John Ennis is an Irish poet born in County Westmeath in 1944.

==Life==
He retired as head of the School of Humanities at Waterford Institute of Technology in 2009 and now divides his time between Waterford and County Westmeath. He is a graduate of University College Cork and University College Dublin. He won the Patrick Kavanagh Poetry Award in 1975, the Listowel Open Poetry Competition eleven times, and the Irish American Cultural Institute Award in 1996. He has been editor of Poetry Ireland Review and served on the board of Poetry Ireland for eleven years. From 2003 to 2007, he co-edited three anthologies of Canadian – Irish Poetry.
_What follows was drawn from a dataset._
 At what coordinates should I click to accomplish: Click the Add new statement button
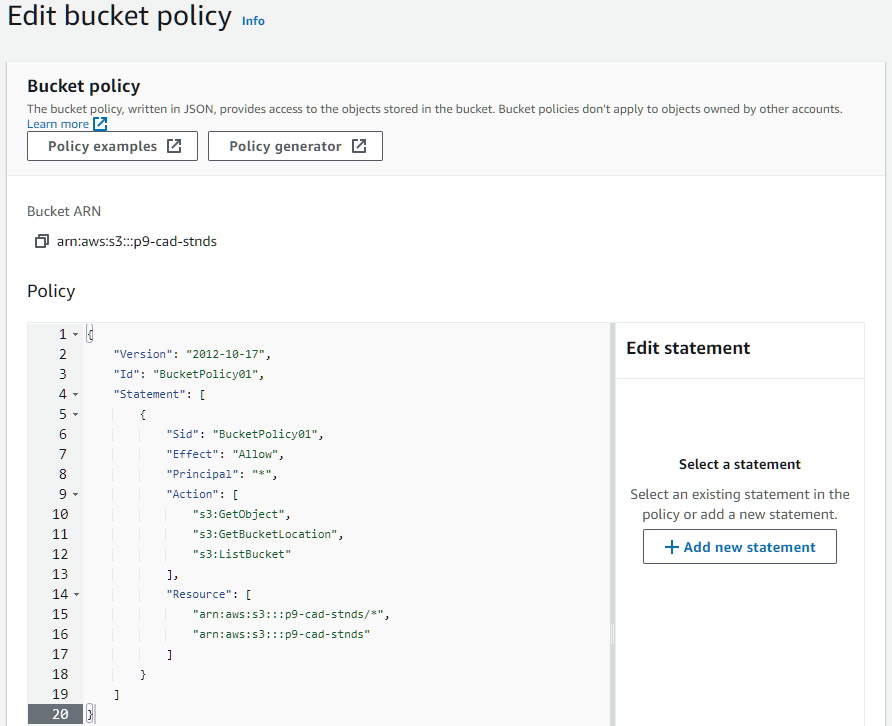739,547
In 2008, Memorial University of Newfoundland awarded him an Honorary Doctorate in Laws for fostering links between Ireland and Newfoundland, and for his poetry. In the 1990s, Seamus Heaney chose him as Ireland's most undeservedly neglected poet.

==Poetry books==
- Night on Hibernia (Oldcastle, County Meath, The Gallery Press, 1976)
- Dolmen Hill (The Gallery Press, 1977)
- A Drink of Spring (The Gallery Press, 1979)
- The Burren Days (The Gallery Press, 1985)
- Arboretum (Dublin, The Dedalus Press, 1990)
- In a Green Shade (The Dedalus Press, 1991)
- Down in the Deeper Helicon (Dedalus Press, 1994)
- Telling the Bees (Dedalus Press, 1995)
- Selected Poems (Dedalus Press, 1996)
- Tráithníní (Dedalus Press, 2000)
- Near St Mullins (Dedalus, 2002).
- Postponing Ásbyrgi (Three Spires Press, 2012)
- A Pullet for Jack (Book Hub Publishing, 2014)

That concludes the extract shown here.